Molte donne che “ce l’hanno fatta”, prosegue l’articolo, tengono molto a sottolineare il proprio curriculum, come se si sentissero in dovere di giustificare la posizione raggiunta. Di fronte alla tendenza ad attribuire il successo ottenuto in campo professionale ad amicizie importanti, se non addirittura a favori del ben noto tipo, le donne si sentono costrette a elencare lauree in università prestigiose, tortuosi percorsi di formazione, collaborazioni con personaggi illustri. Come se, nel XXI secolo, fosse ancora necessario spiegare che le donne hanno cervello e capacità per riuscire come e più degli uomini.

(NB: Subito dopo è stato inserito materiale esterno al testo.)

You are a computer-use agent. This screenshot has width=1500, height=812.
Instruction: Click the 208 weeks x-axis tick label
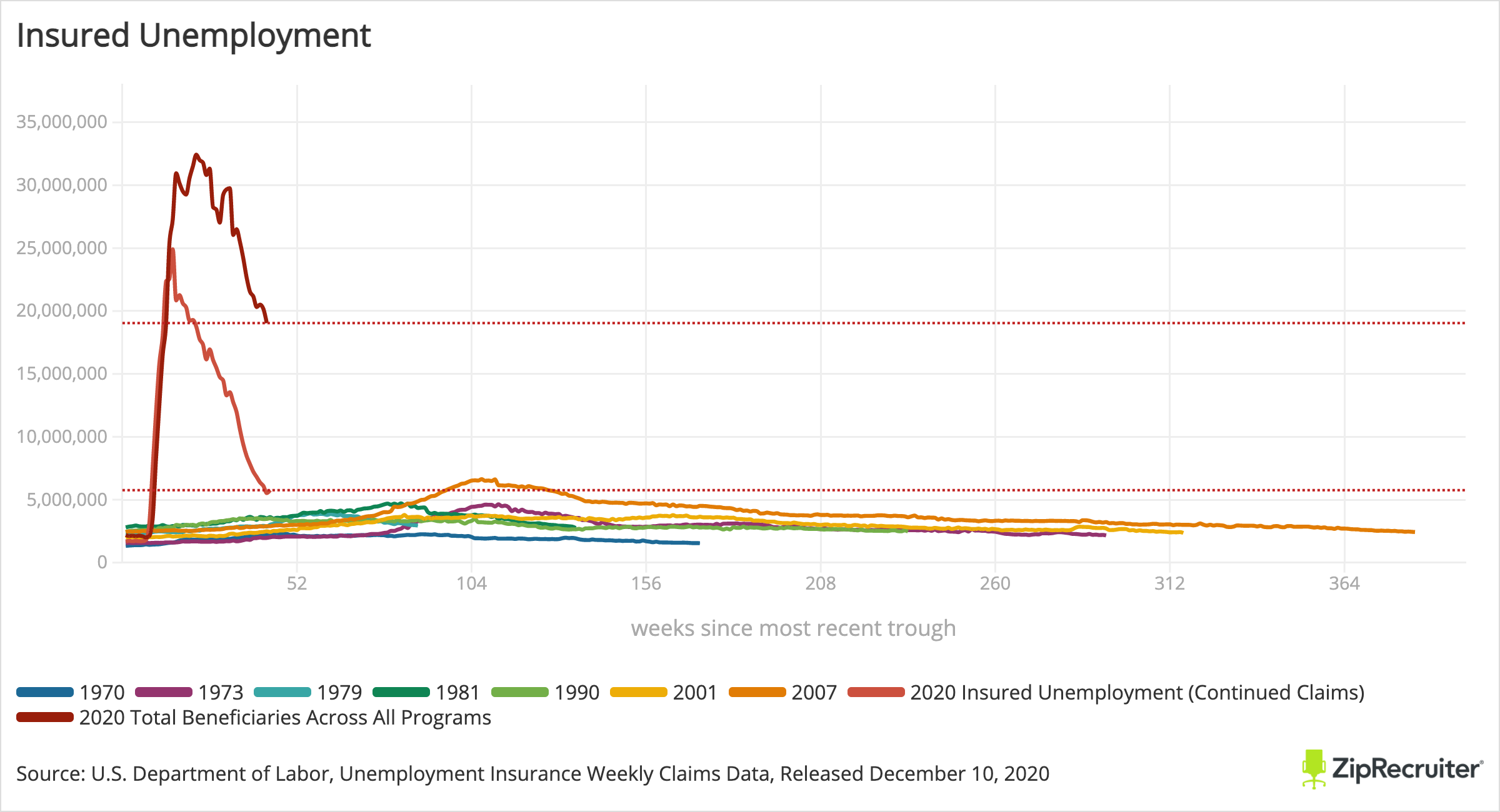click(x=820, y=583)
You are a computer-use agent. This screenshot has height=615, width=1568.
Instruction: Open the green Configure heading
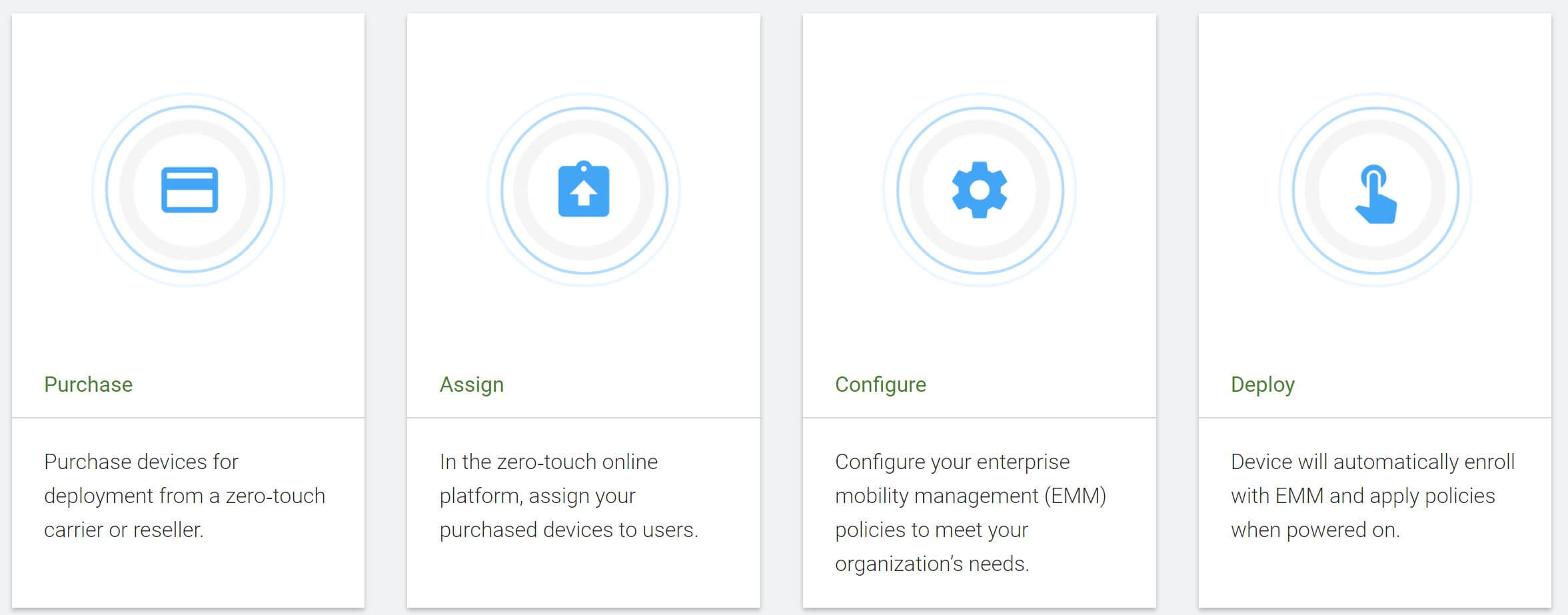pyautogui.click(x=880, y=384)
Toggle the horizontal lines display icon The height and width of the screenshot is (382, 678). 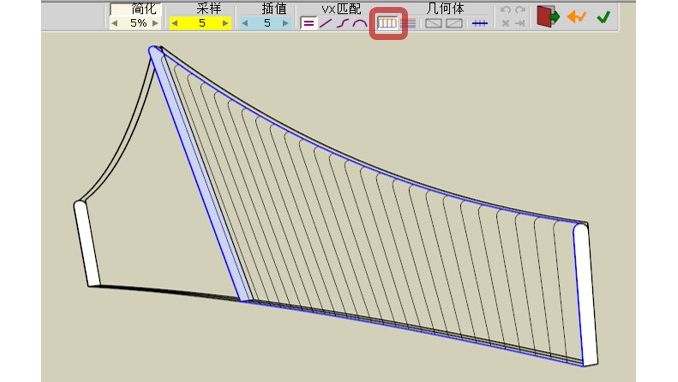408,23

Donne al potere, un’eccezione
Questo senso di inadeguatezza sarebbe la diretta conseguenza di una non familiarità con il potere e per questo la donna tende, come il suddetto tennista, a mettersi da sola i bastoni tra le ruote. L’articola cita l’esempio dei concorsi per i posti dirigenziali nell’amministrazione pubblica in cui le candidate spesso nemmeno consegnano l’elaborato della prova scritta, convinte già in partenza di aver fallito.

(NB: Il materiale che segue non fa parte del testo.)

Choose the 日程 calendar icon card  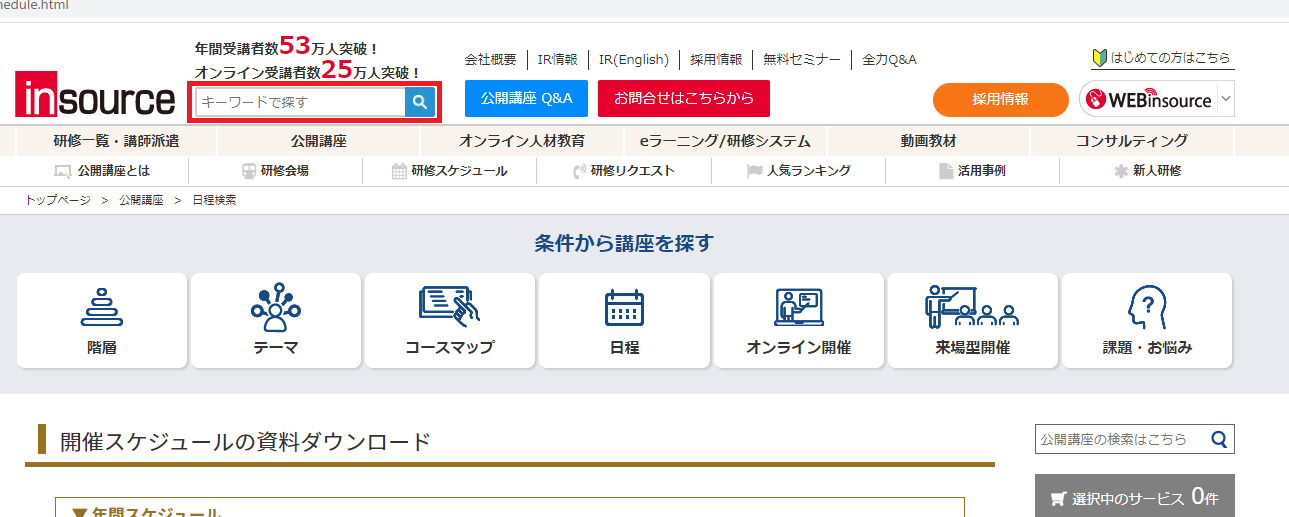click(624, 320)
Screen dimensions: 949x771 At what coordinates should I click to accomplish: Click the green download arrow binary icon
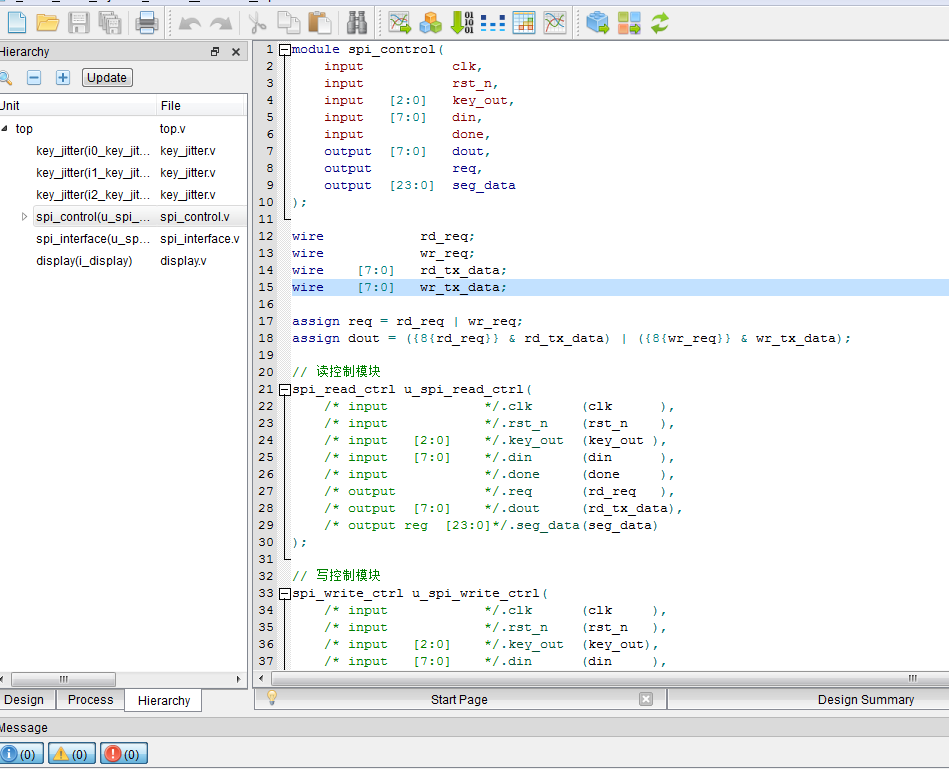462,22
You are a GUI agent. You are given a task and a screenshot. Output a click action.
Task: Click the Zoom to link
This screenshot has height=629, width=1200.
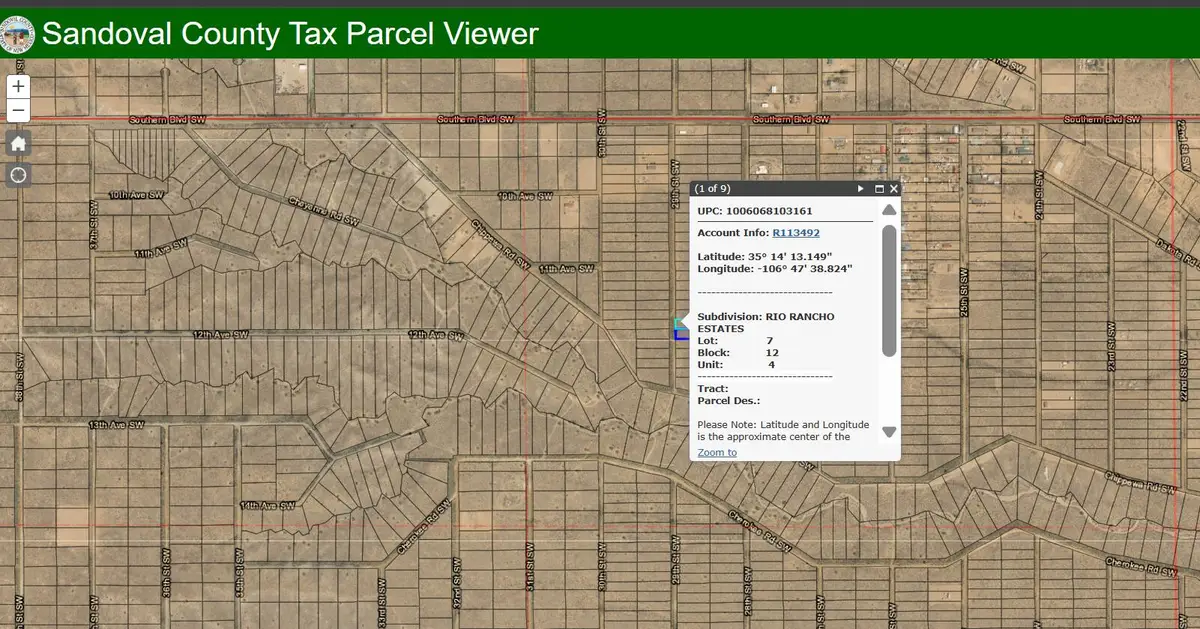[x=717, y=453]
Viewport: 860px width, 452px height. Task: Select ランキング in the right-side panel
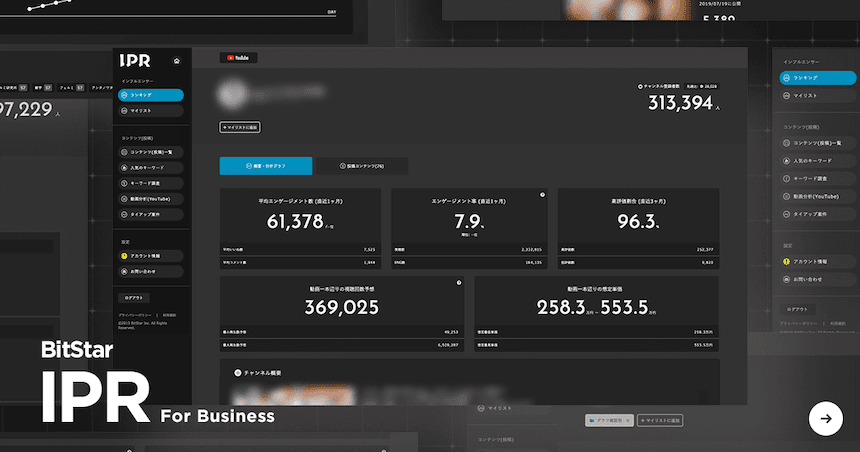click(818, 77)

Le prossime elezioni potrebbero dunque essere, indipendentemente dal colore politico, una buona occasione per rompere – insieme al soffitto di cristallo – anche il tabù che le donne stesse sembrano non riuscire a superare.
Proprio in questi giorni si celebrano la vita e le opere di quella che è stata considerata, per 70 anni, la donna (non) politica più influente al mondo: la regina Elisabetta. Il tetto di cristallo, la monarchia inglese l’ha frantumato secoli fa senza mai pentirsene. E infatti sono già alla terza donna premier e non è di certo un caso se sono stati i regni delle donne – Elisabetta I, Anna, Vittoria – quelli di maggiore crescita, di superamento delle crisi e delle guerre, di prosperità economica e pace sociale. Se vincerà le elezioni, auguriamo a Giorgia Meloni di saper camminare con altrettanta sicurezza tra i pezzi di vetro.